----- Information shown
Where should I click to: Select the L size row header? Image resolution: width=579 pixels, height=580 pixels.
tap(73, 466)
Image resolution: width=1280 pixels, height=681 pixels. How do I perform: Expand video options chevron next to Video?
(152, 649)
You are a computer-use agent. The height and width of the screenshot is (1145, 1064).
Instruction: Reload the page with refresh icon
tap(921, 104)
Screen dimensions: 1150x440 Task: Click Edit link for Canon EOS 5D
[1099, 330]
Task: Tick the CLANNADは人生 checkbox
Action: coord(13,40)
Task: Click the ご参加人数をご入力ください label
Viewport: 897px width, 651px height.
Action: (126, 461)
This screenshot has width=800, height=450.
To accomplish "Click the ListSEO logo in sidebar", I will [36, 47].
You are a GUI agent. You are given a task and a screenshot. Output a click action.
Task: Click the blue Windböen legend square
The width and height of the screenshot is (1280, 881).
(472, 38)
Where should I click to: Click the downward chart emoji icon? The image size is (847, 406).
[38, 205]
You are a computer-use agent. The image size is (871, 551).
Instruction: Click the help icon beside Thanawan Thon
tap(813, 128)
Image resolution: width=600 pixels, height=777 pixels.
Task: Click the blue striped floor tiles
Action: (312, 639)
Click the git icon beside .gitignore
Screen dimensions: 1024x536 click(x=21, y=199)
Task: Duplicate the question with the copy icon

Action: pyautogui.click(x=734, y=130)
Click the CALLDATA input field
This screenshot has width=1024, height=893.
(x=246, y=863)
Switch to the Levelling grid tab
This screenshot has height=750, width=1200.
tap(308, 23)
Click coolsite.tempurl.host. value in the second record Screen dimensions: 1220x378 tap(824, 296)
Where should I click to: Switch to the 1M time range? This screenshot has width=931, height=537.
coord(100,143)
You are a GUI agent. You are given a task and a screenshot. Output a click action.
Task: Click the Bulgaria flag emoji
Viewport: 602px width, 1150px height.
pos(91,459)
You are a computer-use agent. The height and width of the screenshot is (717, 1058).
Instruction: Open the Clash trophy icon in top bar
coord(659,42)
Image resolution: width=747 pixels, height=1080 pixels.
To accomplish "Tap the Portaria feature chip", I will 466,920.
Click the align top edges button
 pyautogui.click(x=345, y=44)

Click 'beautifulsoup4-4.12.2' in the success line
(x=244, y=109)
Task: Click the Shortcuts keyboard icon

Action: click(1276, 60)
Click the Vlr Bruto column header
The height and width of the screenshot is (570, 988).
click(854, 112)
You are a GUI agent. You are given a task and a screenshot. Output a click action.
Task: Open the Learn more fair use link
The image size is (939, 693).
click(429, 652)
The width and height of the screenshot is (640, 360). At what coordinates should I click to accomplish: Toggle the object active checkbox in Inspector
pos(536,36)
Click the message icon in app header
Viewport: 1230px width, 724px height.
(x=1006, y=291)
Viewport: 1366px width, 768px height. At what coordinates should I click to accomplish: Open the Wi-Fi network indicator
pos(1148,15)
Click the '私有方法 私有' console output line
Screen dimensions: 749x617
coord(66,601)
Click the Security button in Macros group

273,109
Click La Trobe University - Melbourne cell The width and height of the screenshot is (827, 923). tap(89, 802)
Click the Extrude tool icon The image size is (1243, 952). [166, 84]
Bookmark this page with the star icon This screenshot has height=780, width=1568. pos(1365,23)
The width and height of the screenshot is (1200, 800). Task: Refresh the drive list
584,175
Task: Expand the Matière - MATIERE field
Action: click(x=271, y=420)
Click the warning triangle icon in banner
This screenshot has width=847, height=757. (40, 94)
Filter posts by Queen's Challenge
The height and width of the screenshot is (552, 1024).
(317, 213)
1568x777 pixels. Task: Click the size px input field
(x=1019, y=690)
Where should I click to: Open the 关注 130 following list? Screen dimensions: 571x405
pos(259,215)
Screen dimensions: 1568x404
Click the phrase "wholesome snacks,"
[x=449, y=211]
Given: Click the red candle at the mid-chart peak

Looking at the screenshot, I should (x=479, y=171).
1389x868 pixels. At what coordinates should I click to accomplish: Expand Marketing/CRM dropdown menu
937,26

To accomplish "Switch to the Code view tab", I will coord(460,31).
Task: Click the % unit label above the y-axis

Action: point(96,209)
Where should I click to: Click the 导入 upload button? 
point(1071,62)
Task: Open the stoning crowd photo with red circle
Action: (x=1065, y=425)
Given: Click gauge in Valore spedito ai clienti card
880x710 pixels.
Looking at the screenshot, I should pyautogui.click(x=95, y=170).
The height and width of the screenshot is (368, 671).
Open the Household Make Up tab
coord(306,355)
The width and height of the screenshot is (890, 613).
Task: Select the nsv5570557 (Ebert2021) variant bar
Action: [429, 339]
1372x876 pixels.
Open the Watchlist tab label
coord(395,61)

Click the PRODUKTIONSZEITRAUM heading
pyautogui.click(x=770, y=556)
----------
Wherever the word "computer" turns up in the records, copy out the line it is on.

You are a computer-use agent. The height and width of the screenshot is (1145, 1064).
You are a computer-use agent. The image size is (871, 551).
You are a computer-use agent. The height and width of the screenshot is (717, 1058).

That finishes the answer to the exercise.